Canada moves to eliminate sow stalls and painful farming practices for pigs

Today pigs in Canada are one step closer to freedom from sow stalls and painful farming practices.

March 6, 2014 (Ottawa, Ontario) – Today pigs in Canada are one step closer to freedom from sow stalls and painful farming practices. The Canadian Federation of Humane Societies (CFHS) secured the move after years of negotiations among industry stakeholders. The new Code of Practice for the Care and Handling of Pigs creates over 100 animal care requirements and directly addresses the inhumane practices of sow stalls and castration and tail docking without pain relief.

“This new code is a watershed moment in Canada” says Barbara Cartwright, CEO of the CFHS. “Negotiating significant advancements in animal welfare was an arduous process because the CFHS advocates for only those farming practices that provide good welfare for the animals. The elimination of sow stalls is chief amongst these.”

One of the most contentious issues in hog farming, the use of confinement housing causes extreme stress and frustration in these intelligent and social animals. Sows are kept in stalls for the majority of their lives, only able to take a step forward or back and possibly lie down, stand up or sit.

The new Code requires all new barns to provide group housing to sows as of July 1st, 2014 with a further ban on conventional stall systems that continuously restrict sow movement by 2024.

“While pleased with the direction, the CFHS is disappointed that the pig industry wasn’t willing to outright end the use of inhumane sow stalls” says Ms. Cartwright.  “Fortunately retailers and consumers are more aware than ever about animal welfare and are pushing the market hard to completely eliminate gestation stalls. Retailers such as Tim Hortons, Loblaw, McDonalds and Costco are removing sow stalls from their supply chain.”

The new Code also swiftly ends the current practice of castrating piglets or removing their tails without any pain relief. By 2016 piglets of any age must receive pain relief. Furthermore, farmers must immediately provide enrichment to enhance the pig’s physical and social environments which are often barren.

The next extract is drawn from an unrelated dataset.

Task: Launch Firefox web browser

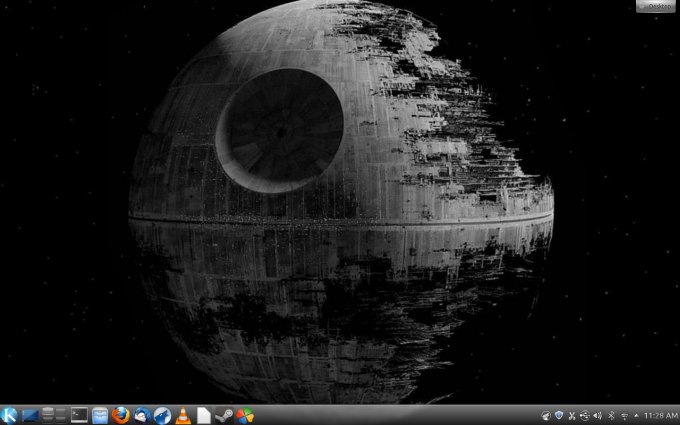Action: tap(121, 415)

“This is the first significant update to Canadian pig welfare standards in more than two decades,” says Geoff Urton, CFHS representative at the National Farm Animal Care Council and Manager of Stakeholder Relations at the British Columbia Society for the Prevention of Cruelty to Animals (BC SPCA). “The Codes of Practice are used in provincial law enforcement when investigators are responding to complaints of cruelty and will now be mandatory in the Canadian Pork Council’s Animal Care Assessment program.”

To read the Code of Practice and for a complete breakdown of which companies are phasing out sow stalls visit www.cfhs.ca.

Fast Code Facts

  • Canada’s Codes of Practice for farm animal welfare were initiated by the Canadian Federation of Humane Societies and are unique in the world for its collaboration amongst diverse stakeholders.
  • The process is managed by the National Farm Animal Care Council and funded by the Government of Canada.
  • The process is managed by the National Farm Animal Care Council and funded by the Government of Canada.
  • Under the new Code for pigs, require all farmers in Canada must:
  • Not build new barns that do not provide group housing (effective July 1st, 2014);
  • Phase out stall systems that continuously restrict sow freedom of movement (effective July 1st, 2024);
  • Use pain relief when castrating piglets over 10 days of age (effective immediately);
  • Use pain relief when castrating or tail-docking piglets at any age (effective July 1st, 2016);
  • Provide all pigs with multiple forms of enrichment to enhance their physical and social environments (effective immediately);
  • Stop tethering of pigs (effective immediately).
  • More than 50 retailers in North America have made the commitments to eliminate sow stalls from their supply chains.